**Texte fourni:**
———

Quelles indications ?

Elles diffèrent selon les spécialités.

• Principales : cancer de la prostate ou du sein, endométriose, infertilité en association aux gonadotrophines (LH, FSH, hCG) dans le cadre des protocoles de fécondation in vitro, fibrome utérin, puberté précoce chez les filles ou les garçons.

• Autres. Salvacyl LP 11,25 mg (triptoréline) réduit les taux de testostérone afin de diminuer les pulsions sexuelles chez l’homme ayant des déviances sexuelles sévères. LHRH Ferring (gonadoréline) est à usage diagnostique pour explorer les fonctions gonadotropes : précocité sexuelle, retard pubertaire, anovulations…

Comment les administrer ?

• Par voie nasale pour la nafaréline (Synarel), seul agoniste de la GnRH utilisé par cette voie.

• Par voie injectable SC et/ou IM pour les autres. Les rythmes d’administration dépendent des dosages et galéniques (voir tableau ci-contre). Certaines spécialités se présentent sous la forme d’implants (Zoladex, Leptoprol) injectés dans la paroi abdominale antérieure. Suite à des erreurs de manipulation des spécialités à base de leuproréline, il n’est pas recommandé que les patients s’injectent ces médicaments eux-mêmes.

———

**Données:**

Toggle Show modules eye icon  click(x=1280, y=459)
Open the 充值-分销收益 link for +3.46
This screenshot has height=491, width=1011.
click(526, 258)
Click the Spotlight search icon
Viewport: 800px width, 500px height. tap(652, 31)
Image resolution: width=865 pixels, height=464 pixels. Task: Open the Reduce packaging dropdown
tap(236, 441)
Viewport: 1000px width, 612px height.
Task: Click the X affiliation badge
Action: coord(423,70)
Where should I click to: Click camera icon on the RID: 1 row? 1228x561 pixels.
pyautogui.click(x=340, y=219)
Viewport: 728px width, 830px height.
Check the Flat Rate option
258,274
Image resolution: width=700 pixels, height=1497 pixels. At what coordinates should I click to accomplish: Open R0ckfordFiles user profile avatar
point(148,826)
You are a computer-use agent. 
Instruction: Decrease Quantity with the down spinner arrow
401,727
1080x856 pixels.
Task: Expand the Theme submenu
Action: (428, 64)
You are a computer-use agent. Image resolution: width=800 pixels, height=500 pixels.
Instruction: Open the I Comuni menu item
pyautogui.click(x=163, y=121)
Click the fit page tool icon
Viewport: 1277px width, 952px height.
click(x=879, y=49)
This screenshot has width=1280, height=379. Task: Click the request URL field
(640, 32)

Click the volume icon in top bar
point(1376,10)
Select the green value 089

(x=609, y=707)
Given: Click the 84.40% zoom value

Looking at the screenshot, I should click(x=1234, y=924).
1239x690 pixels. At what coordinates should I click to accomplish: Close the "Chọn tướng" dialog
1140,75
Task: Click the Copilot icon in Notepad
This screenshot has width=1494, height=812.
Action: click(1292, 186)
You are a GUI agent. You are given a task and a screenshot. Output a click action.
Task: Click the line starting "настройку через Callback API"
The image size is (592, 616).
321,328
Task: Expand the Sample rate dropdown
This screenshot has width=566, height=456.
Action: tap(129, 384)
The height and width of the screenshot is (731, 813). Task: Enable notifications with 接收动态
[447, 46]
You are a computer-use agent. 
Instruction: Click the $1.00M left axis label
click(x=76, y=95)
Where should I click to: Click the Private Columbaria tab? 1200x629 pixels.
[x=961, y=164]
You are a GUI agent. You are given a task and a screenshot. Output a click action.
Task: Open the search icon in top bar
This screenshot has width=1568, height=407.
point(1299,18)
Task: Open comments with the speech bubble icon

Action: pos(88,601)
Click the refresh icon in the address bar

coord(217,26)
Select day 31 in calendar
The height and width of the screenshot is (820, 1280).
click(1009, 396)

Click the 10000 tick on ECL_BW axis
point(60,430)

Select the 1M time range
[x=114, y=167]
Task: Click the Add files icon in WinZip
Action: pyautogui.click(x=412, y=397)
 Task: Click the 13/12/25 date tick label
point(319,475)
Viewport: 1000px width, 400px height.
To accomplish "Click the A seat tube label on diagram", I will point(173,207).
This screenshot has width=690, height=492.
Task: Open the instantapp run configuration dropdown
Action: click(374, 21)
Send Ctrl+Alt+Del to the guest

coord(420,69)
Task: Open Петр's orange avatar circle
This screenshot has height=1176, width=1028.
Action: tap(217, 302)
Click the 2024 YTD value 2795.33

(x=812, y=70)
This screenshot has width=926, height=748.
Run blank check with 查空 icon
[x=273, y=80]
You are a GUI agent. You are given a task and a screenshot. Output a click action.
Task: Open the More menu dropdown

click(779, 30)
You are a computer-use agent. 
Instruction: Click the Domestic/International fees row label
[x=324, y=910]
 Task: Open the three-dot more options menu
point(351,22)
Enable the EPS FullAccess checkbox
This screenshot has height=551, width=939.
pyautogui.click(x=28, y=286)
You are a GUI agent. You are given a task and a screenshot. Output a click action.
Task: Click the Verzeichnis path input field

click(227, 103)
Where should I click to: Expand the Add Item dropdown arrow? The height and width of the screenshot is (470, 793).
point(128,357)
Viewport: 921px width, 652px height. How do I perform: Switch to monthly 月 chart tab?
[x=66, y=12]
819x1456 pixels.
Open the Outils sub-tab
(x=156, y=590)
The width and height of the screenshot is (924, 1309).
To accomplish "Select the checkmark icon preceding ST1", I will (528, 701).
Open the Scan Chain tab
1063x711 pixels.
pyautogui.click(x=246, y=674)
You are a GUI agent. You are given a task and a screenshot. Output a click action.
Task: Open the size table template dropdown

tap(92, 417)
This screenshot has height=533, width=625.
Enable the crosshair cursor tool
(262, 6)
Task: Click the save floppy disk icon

———

**Travail demandé:** Relevez tous les noms commerciaux de médicaments que cite le texte sur les agonistes de la GnRH. Ces données n'ont aucun lien avec le texte.

**Corrigé:** Salvacyl LP 11,25 mg, LHRH Ferring, Synarel, Zoladex, Leptoprol